*EXERCISE OBJECTIVE*
What are the lines, word for word, from the line with "Instruction: Click the" up to and including the line with "The image size is (1456, 815)." in the records below? Omit the pictures.

--------------------------------------------------

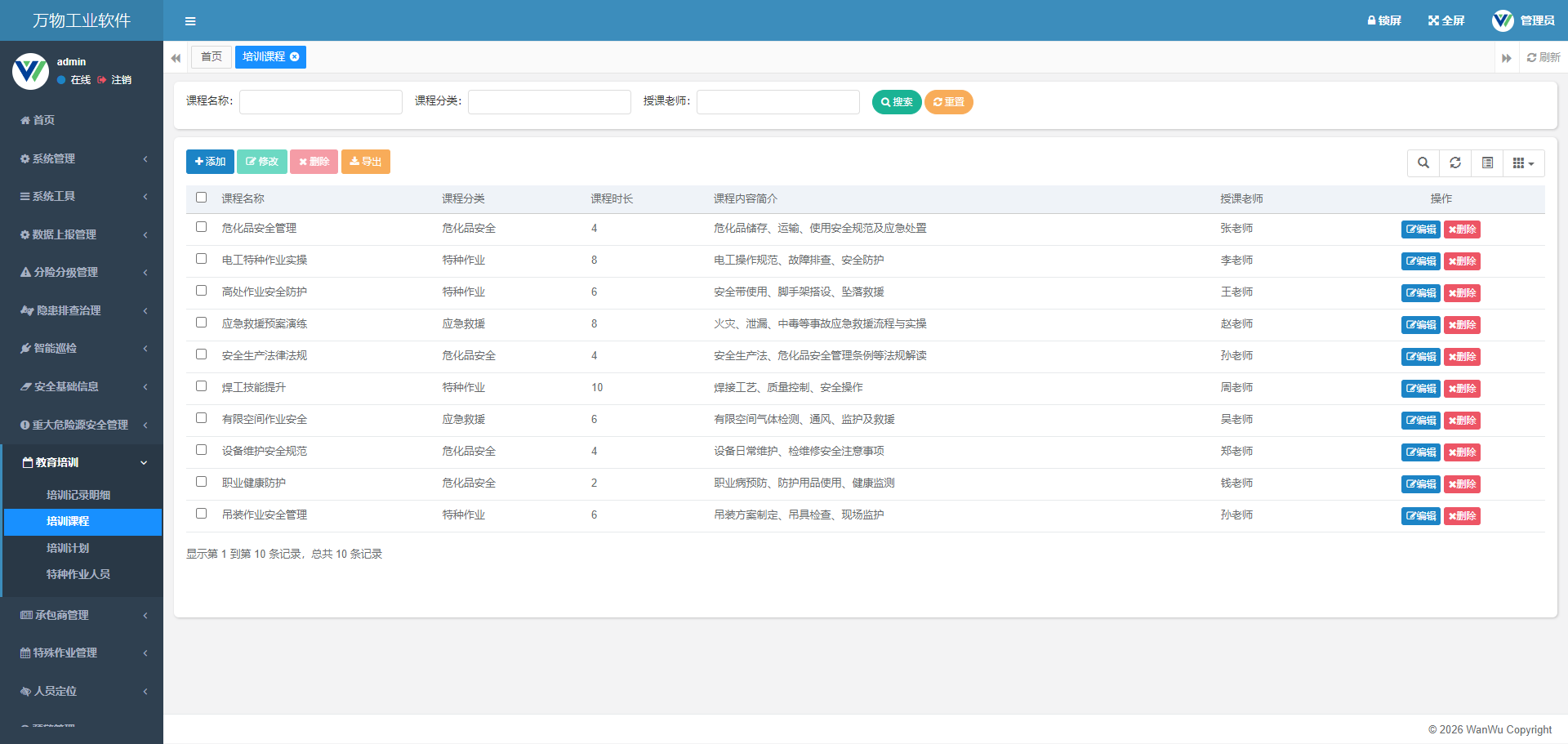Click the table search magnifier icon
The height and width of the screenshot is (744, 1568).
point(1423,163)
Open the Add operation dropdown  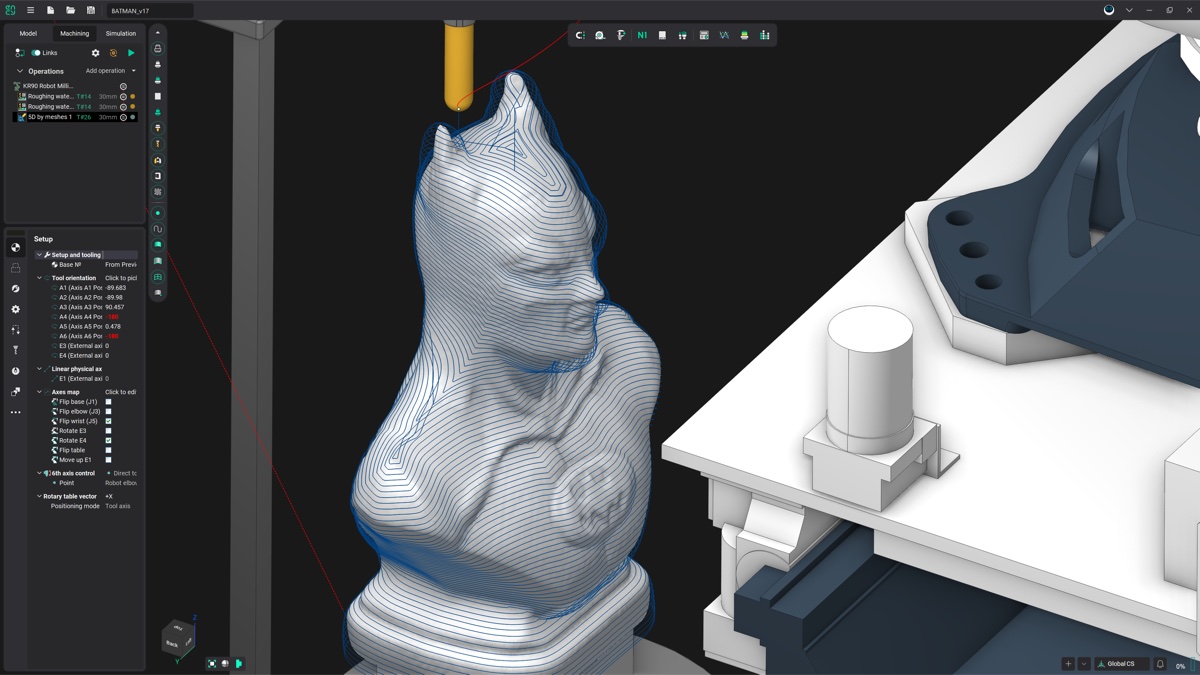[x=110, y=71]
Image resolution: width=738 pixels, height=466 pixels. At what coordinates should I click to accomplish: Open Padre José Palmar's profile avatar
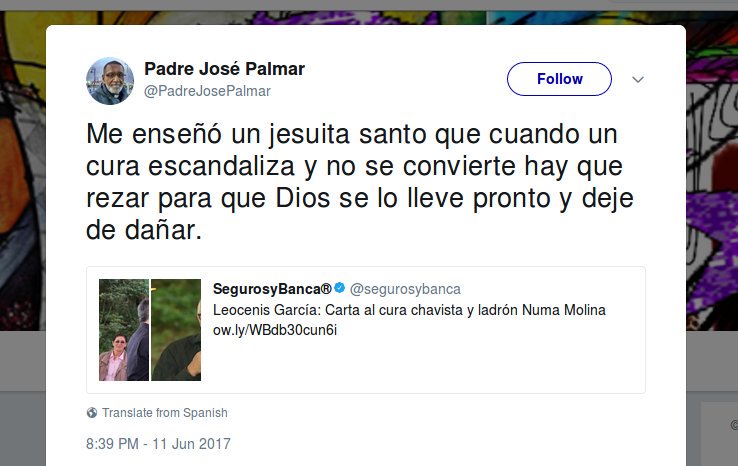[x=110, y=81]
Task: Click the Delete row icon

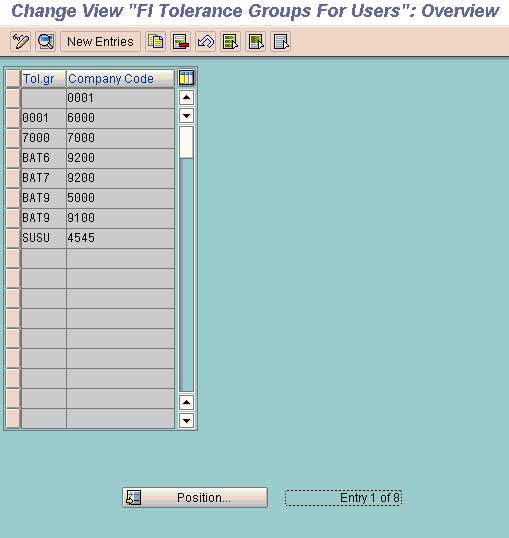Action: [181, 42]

--------------------------------------------------

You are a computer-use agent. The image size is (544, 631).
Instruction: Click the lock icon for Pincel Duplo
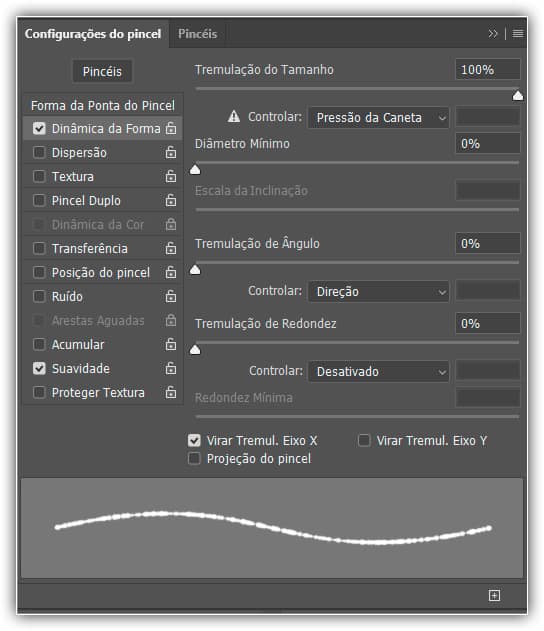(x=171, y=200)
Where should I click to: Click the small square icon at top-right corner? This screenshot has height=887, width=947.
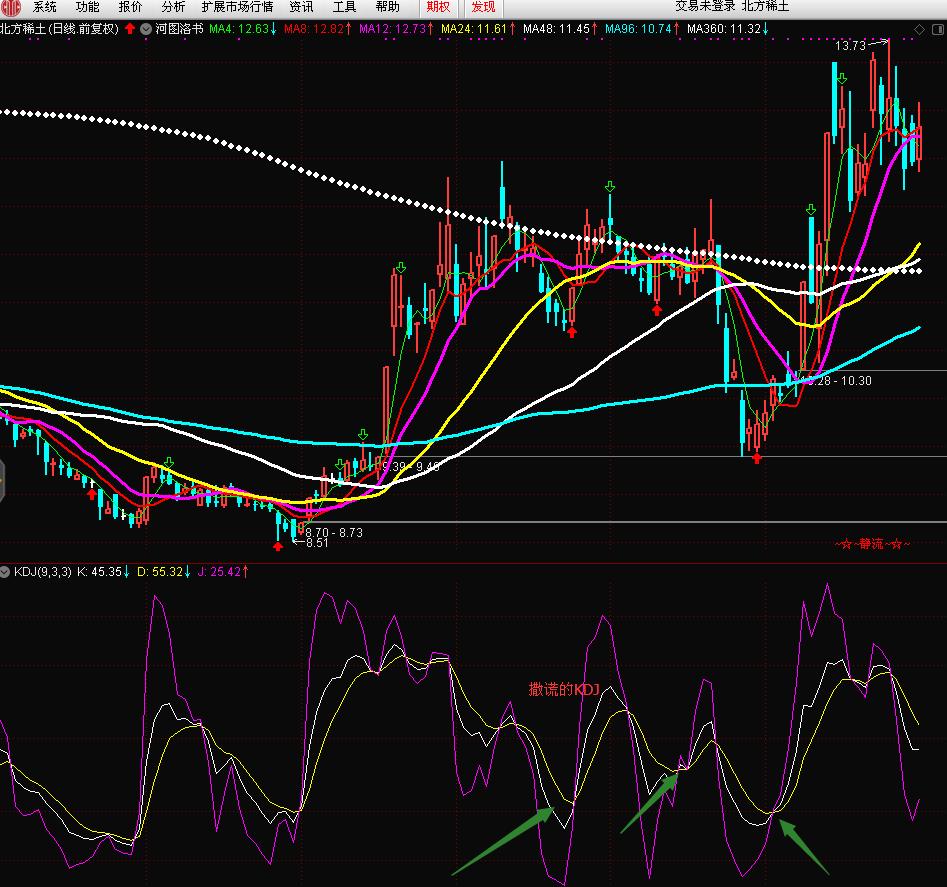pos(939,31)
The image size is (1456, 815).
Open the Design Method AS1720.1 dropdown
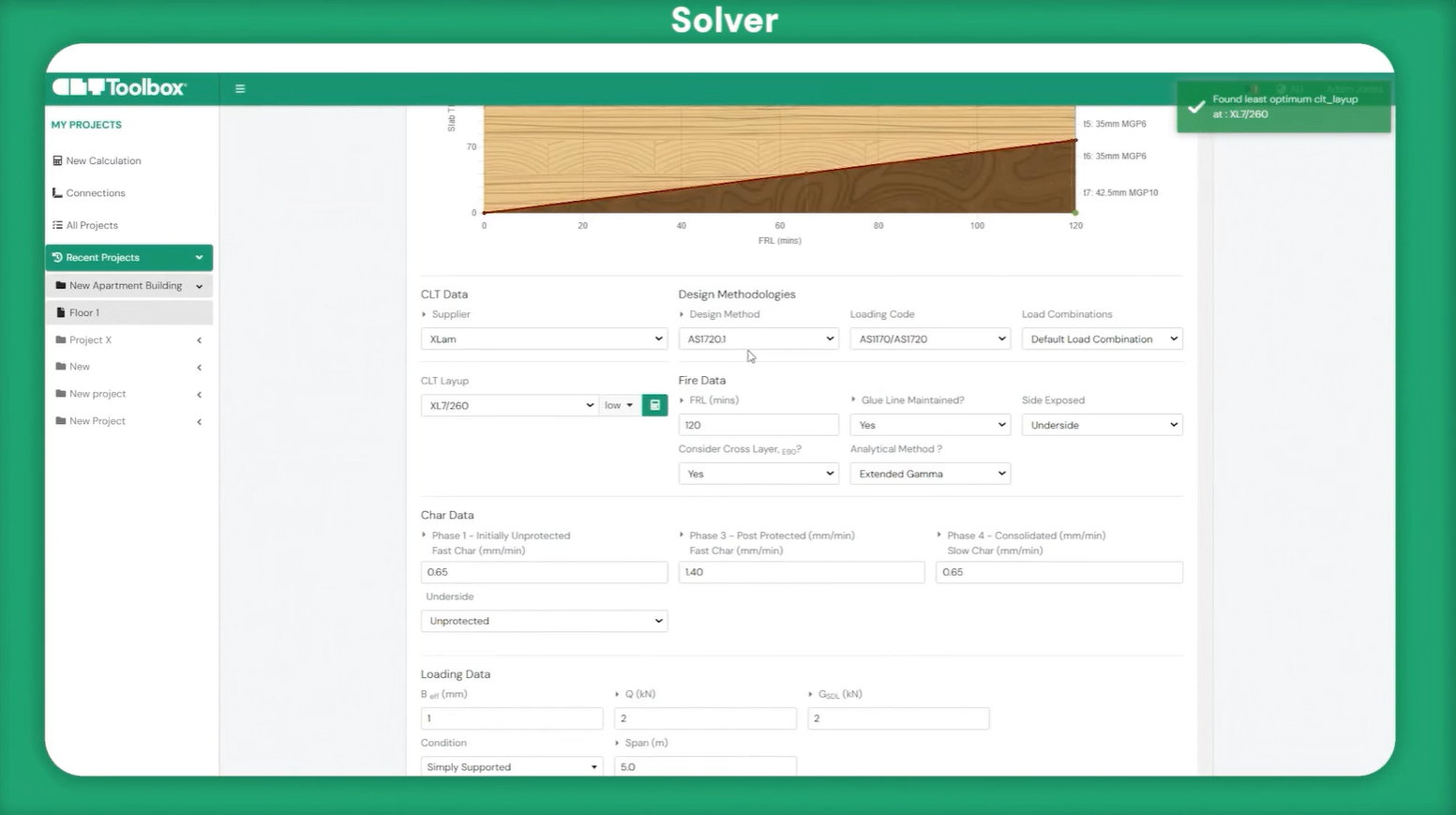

--------------------------------------------------

*RESPONSE AREA*
Instruction: Click the lock icon for Pincel Duplo
(x=171, y=200)
Where should I click to: Click the small square icon at top-right corner? This screenshot has height=887, width=947.
pos(939,31)
The image size is (1456, 815).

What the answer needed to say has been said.